Advertisement

Little man, big picture

Reading Time:5 minutes
Why you can trust SCMP
0

In a turbulent century that saw China emerge from a collapsed ancient regime to become today's great economic power, the nation produced many political giants who helped shape this amazing transformation. But it is Deng Xiaoping - once ridiculed by a CNN commentator as 'the chain-smoking communist dwarf' - who may cast the longest shadow in history.

Deng was never as respected by the public as was Sun Yat-sen or Zhou Enlai. Nor did he ever command the kind of absolute power of the 'Great Helmsman' Mao Zedong, or even Generalissimo Chiang Kai-shek. Yet by the time he retired from politics, the diminutive son of Sichuan had guided the nation to a goal that had eluded his more illustrious predecessors: returning China to the forefront of world powers.

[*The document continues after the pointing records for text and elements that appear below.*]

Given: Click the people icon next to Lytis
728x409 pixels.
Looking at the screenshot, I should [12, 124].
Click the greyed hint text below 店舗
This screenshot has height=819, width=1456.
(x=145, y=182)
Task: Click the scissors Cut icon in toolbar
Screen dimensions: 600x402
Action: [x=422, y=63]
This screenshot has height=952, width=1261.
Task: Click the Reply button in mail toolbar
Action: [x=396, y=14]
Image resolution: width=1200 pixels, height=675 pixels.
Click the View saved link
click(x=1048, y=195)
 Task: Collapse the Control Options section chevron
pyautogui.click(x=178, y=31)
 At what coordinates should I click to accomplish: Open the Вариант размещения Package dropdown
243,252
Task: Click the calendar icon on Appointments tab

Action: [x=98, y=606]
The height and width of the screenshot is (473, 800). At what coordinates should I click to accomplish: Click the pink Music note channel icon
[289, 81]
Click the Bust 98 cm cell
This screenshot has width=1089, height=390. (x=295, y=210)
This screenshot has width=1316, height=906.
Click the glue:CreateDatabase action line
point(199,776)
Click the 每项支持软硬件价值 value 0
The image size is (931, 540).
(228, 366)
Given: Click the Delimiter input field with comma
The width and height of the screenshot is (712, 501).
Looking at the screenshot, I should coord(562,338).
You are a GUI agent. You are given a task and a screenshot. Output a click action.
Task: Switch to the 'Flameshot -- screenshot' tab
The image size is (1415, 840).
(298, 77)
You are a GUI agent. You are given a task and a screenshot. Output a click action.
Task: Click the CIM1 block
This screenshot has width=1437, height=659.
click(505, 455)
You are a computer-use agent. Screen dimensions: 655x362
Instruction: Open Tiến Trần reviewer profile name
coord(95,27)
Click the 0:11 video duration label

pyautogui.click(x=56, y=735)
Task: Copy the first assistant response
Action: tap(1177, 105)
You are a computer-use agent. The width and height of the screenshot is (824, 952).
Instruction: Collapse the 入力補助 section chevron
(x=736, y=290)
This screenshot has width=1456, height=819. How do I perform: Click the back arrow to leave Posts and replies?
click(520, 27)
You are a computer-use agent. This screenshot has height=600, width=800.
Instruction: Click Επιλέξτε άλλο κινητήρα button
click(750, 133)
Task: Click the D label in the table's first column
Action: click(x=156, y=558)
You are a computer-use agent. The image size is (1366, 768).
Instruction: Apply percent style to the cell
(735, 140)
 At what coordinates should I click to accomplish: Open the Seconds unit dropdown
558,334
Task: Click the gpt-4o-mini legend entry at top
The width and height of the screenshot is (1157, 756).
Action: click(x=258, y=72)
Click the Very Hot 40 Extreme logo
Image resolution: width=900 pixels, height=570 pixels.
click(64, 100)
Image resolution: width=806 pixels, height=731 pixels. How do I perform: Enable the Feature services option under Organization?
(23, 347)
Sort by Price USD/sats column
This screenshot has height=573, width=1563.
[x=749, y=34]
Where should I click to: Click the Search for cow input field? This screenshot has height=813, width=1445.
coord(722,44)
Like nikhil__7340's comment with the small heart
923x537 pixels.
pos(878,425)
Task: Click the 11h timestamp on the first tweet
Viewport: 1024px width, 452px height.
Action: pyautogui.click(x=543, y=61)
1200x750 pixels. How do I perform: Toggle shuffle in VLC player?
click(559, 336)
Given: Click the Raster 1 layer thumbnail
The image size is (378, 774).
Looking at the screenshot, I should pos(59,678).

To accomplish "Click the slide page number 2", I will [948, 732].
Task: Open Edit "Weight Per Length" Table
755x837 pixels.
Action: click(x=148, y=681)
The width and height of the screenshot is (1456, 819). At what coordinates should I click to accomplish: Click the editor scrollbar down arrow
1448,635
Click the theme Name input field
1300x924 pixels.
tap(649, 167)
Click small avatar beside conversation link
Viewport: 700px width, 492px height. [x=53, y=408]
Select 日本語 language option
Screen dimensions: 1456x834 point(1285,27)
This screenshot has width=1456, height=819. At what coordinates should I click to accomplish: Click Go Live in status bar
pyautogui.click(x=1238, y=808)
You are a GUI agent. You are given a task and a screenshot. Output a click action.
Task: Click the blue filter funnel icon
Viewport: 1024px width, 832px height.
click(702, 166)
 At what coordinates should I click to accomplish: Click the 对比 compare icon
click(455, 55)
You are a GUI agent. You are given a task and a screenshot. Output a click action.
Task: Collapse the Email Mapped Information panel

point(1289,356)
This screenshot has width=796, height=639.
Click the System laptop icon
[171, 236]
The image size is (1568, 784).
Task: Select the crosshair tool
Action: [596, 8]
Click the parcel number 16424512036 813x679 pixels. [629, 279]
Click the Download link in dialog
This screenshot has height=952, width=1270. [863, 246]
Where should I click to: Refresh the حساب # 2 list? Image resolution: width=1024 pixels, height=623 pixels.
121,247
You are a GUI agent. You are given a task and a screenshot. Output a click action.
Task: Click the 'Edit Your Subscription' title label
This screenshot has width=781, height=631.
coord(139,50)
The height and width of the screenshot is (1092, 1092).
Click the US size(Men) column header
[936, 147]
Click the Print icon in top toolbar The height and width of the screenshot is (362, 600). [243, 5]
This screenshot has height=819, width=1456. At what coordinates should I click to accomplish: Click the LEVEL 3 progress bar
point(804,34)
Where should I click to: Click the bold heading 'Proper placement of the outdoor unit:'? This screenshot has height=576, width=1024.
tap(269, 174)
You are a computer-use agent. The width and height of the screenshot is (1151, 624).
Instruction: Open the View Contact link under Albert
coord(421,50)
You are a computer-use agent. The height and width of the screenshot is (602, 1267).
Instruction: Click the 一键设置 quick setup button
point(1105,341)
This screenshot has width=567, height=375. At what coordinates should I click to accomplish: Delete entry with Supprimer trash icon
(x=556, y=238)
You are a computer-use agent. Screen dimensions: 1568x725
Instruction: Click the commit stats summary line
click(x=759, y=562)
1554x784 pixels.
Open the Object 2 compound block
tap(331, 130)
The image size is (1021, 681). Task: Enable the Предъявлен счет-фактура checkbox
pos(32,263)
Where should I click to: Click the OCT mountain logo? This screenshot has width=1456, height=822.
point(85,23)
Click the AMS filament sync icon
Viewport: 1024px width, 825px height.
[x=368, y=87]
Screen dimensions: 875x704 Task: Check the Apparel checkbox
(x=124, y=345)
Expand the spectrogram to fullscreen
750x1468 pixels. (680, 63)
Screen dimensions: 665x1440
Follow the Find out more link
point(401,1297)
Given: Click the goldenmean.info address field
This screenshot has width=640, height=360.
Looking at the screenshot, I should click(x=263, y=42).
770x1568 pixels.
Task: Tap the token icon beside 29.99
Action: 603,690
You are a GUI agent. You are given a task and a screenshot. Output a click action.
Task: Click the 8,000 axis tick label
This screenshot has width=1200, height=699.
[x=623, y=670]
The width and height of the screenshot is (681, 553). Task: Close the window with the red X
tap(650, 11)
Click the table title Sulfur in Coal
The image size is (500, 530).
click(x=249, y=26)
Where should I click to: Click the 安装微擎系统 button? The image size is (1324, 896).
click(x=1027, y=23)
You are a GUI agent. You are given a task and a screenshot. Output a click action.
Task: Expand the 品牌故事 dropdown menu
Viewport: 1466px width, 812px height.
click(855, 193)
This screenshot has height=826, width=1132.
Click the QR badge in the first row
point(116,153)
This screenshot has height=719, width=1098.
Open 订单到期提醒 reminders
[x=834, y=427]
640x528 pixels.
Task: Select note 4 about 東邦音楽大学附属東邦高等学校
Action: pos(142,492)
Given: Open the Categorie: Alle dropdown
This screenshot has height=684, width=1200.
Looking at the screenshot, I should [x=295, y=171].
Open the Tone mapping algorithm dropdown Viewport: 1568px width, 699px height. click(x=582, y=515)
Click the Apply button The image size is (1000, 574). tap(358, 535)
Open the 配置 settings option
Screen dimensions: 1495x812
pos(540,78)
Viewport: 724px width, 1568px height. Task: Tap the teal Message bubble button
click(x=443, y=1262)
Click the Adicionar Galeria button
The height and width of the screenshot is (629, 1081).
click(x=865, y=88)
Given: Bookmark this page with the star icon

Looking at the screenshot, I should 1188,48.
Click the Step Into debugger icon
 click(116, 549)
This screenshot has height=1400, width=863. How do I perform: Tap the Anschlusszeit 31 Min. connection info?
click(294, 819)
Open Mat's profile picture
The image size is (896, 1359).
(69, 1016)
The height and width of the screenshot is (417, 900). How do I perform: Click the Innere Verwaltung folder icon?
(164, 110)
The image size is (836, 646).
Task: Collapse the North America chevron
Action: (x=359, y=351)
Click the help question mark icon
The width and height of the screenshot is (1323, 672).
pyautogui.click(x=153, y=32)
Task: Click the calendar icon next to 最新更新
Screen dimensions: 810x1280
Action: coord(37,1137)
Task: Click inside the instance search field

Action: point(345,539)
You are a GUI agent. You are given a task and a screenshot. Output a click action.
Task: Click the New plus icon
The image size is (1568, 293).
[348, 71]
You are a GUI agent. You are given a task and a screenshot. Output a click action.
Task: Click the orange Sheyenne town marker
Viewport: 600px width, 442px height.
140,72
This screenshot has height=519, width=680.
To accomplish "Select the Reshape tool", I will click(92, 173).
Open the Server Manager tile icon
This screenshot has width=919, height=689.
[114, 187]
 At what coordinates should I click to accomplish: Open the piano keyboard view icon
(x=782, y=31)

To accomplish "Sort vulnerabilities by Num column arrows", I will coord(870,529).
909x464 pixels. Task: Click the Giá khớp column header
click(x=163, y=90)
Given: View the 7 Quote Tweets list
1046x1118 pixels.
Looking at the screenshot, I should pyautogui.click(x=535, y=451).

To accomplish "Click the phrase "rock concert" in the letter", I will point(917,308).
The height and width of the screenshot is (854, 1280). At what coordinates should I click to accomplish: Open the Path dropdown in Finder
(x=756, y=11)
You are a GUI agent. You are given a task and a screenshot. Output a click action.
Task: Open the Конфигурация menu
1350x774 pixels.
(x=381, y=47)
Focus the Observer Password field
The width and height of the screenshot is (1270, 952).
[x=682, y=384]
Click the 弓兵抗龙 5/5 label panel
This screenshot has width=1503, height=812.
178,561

Still, in many ways it is difficult to define Deng and his legacy. People's reactions towards Mao tend to be extreme but clear-cut. For Deng, it is often a mixture of admiration and criticism. He has been praised for ending the political turmoil of the Cultural Revolution and for promoting the open-door policy that has brought three decades of sustained growth. But at the same time, many are critical of his resistance to Western-style political reforms and blame his lopsided philosophy of development for today's problems.

So when Ezra Vogel - a Harvard University scholar of contemporary East Asian history and culture - decided to dedicate 10 years after his retirement to writing a book on Deng, the work was bound to receive great attention. Since Deng Xiaoping and the Transformation of China hit book shops this summer, it has indeed generated debate and controversy - probably more than Vogel expected.

While most reviewers praise the 928-page book as the most comprehensive work on Deng by a Western scholar to date, many criticise Vogel for having seemingly cast the man - whose brutal crackdown on the 1989 pro-democracy movement still infuriates many - in too positive a light. One reviewer writes that 'Vogel is so effusive in his praise of Deng that the book sometimes reads as if it came straight from party headquarters'.

After a careful reading of the book such criticism seems unjustified.